**WHAT TO WORK ON:** Rewrite all of the lines below in full, scaling every coordinate in the answers by 2.05 and rounding each result to a whole number, with halves rounded up. Leave the pictures out of your answer.

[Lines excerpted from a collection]
++++++++++++++++++++
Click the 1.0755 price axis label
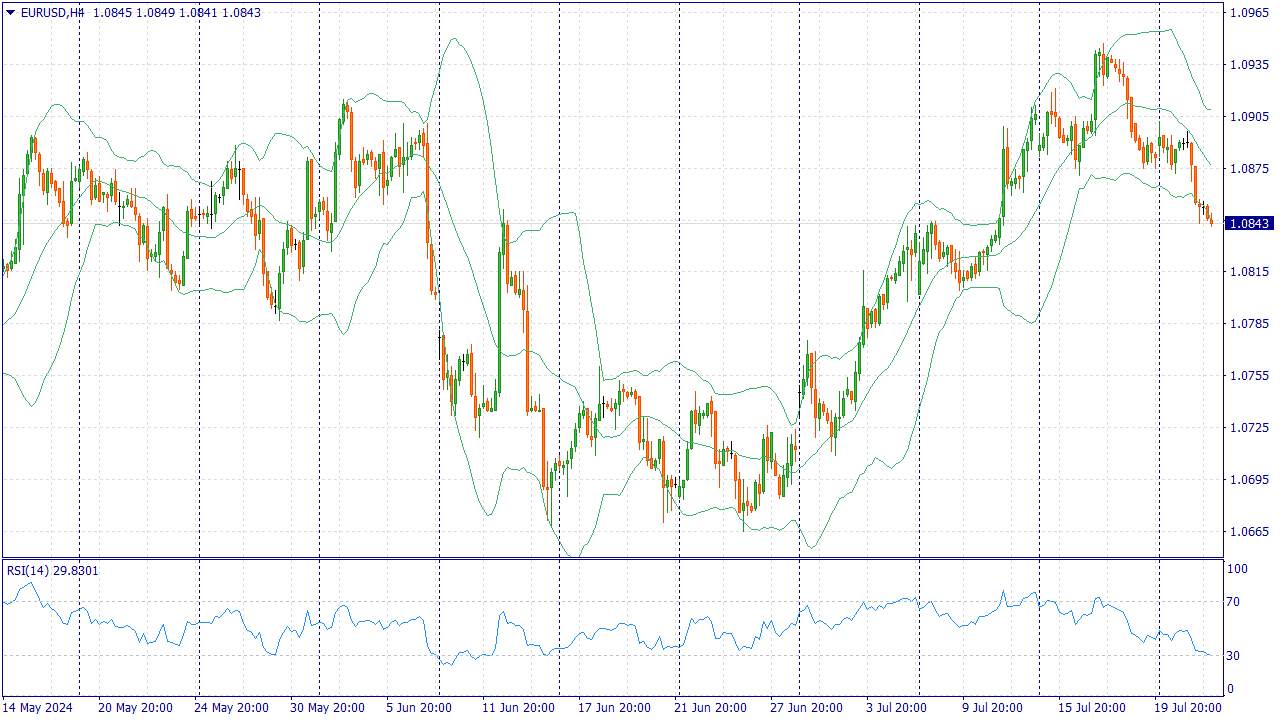click(x=1250, y=376)
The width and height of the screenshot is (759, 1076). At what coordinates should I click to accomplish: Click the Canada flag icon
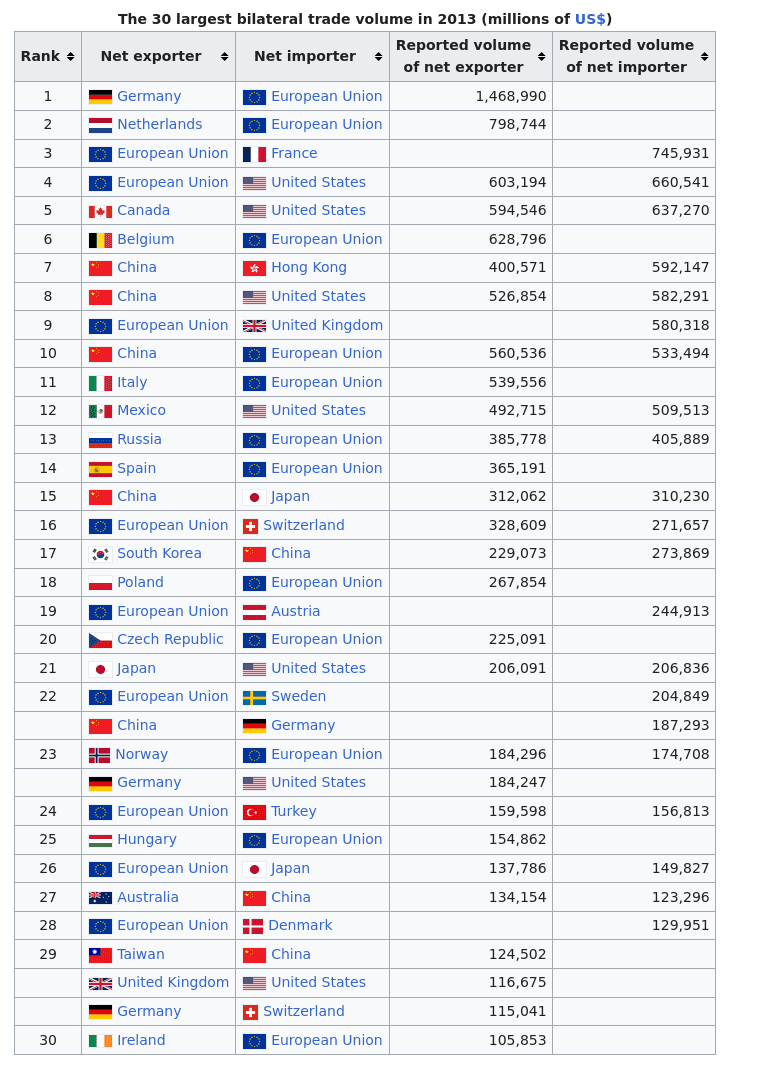100,211
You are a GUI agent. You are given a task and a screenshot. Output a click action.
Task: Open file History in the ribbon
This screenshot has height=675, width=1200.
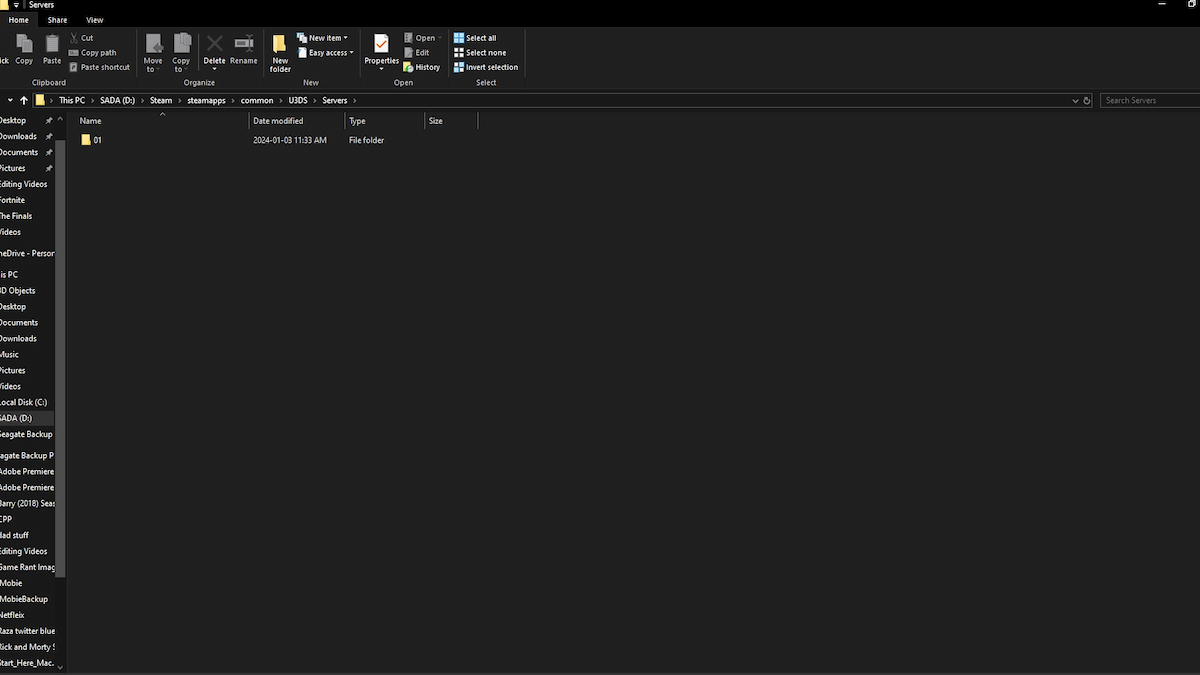422,67
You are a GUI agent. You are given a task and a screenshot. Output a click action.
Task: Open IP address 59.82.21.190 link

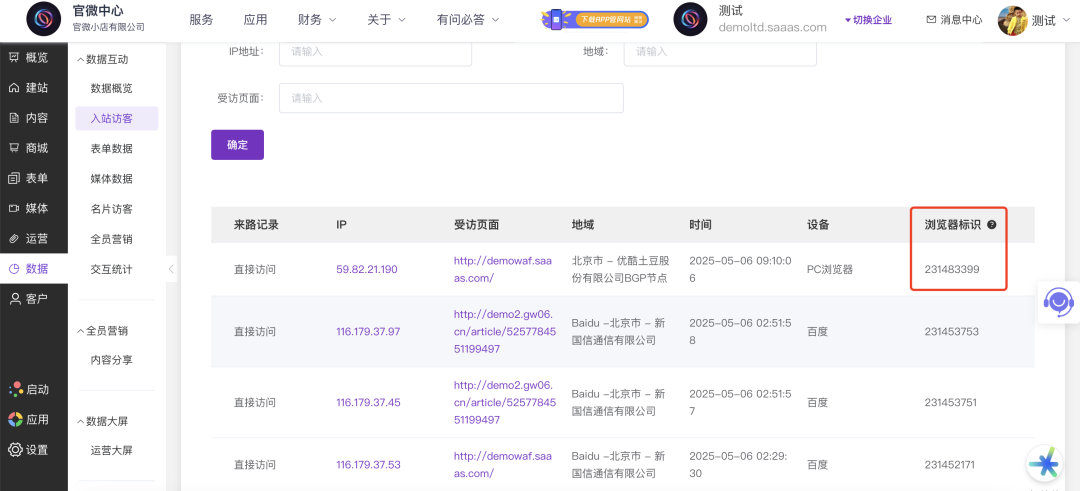367,269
++++++++++++++++++++
**WRITTEN SOLUTION:**
Click the 1.0755 price axis label
click(x=2563, y=771)
The width and height of the screenshot is (759, 1076). At what coordinates should I click to accomplish: Click the Canada flag icon
205,433
You are a GUI agent. You are given a task and a screenshot. Output a click action.
Task: Open file History in the ribbon
This screenshot has height=675, width=1200.
865,137
You are a GUI agent. You are given a task and a screenshot. Output a click action.
Task: Open IP address 59.82.21.190 link

752,551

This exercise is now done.